*To do*
How many of the lines in the data contain "arrow"? Give only the number.
+++ Information
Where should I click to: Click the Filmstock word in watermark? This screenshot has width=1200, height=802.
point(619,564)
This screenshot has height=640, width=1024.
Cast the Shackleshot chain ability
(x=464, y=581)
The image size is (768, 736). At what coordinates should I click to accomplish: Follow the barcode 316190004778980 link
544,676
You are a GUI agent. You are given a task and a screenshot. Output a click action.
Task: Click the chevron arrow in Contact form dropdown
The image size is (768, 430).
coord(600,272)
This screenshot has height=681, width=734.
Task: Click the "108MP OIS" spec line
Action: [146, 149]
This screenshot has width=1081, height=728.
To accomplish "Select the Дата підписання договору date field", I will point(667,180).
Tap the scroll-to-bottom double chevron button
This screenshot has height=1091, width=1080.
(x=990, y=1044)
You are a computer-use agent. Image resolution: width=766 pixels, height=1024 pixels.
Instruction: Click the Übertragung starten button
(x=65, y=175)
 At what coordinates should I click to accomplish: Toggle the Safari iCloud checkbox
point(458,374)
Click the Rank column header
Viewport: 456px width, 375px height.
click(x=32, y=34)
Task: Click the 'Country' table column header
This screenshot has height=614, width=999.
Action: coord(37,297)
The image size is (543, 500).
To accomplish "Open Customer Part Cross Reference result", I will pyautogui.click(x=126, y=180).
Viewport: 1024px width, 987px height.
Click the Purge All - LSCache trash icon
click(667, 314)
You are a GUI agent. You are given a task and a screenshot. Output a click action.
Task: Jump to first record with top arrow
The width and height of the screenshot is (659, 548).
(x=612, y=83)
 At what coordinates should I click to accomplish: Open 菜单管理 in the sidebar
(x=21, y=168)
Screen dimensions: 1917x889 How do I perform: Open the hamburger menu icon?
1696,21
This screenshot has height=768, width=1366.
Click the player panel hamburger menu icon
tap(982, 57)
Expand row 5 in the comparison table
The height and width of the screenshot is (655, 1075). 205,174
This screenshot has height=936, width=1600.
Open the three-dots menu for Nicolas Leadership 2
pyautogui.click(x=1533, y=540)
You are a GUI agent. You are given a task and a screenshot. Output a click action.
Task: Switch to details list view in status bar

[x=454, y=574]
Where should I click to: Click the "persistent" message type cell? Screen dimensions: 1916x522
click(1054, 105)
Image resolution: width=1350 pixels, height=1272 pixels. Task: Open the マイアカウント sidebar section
++++++
*Task response*
2